WHAT YOU SHOULD DO: Please pick out every line in the lines below that contains the word "name", and copy each one.

GIVEN DATA:
____

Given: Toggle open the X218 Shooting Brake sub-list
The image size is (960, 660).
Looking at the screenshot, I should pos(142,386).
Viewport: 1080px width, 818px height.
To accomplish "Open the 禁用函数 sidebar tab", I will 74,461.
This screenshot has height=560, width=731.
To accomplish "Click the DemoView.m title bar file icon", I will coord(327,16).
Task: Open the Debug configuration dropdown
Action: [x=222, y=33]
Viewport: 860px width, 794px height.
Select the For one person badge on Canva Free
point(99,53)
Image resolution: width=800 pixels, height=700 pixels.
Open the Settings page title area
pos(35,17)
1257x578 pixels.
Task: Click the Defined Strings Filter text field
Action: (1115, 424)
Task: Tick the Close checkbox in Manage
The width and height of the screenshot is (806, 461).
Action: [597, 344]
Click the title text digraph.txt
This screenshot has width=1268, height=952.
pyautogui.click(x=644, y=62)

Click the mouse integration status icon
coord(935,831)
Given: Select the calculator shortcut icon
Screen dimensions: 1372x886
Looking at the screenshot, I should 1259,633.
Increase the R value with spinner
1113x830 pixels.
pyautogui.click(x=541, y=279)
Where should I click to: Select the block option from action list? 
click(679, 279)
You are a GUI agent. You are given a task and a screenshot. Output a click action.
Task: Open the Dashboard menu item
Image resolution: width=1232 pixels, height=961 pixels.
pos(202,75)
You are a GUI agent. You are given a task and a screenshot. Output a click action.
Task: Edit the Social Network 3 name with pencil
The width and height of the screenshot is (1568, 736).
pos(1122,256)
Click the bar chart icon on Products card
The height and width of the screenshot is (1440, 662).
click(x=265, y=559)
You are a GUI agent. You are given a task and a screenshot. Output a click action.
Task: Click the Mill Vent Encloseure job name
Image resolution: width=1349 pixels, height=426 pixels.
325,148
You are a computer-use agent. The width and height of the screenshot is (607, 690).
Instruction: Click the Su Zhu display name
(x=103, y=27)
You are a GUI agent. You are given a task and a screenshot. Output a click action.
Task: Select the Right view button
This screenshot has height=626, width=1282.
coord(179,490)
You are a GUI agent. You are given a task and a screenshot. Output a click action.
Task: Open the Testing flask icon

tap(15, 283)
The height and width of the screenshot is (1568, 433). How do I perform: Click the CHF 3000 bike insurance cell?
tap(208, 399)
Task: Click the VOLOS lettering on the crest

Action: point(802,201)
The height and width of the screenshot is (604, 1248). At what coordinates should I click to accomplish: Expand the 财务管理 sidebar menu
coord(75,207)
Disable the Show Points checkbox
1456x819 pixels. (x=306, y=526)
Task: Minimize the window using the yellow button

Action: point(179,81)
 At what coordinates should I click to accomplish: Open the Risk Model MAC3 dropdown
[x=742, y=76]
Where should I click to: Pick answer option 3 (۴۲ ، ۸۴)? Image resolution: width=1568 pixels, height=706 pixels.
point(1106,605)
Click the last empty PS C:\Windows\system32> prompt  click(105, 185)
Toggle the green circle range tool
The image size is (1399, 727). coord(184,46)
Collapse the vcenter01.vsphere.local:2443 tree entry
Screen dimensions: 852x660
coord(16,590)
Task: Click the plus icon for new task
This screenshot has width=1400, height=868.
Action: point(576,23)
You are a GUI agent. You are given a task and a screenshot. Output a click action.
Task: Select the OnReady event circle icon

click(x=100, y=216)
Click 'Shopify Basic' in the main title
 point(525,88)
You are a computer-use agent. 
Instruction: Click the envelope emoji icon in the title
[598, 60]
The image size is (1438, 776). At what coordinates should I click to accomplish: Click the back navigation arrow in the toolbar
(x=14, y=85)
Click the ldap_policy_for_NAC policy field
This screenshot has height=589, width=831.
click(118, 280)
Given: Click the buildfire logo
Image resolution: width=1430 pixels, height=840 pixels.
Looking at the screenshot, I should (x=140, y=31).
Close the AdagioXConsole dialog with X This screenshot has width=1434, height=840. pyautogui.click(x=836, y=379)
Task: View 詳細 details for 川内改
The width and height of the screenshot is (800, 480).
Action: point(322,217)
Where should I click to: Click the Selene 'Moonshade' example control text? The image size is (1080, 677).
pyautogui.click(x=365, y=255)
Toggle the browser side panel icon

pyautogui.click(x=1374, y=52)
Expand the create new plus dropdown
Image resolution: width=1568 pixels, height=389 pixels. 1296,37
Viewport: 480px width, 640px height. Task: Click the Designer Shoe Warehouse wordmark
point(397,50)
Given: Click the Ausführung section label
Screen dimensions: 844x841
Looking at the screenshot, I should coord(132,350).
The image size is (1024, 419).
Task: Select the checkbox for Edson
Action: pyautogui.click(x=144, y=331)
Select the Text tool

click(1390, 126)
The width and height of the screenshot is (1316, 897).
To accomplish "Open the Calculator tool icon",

____

WORKED SOLUTION:
Task: Edit the Social Network 3 name with pencil
Task: Click the Mill Vent Encloseure job name
Instruction: Click the Su Zhu display name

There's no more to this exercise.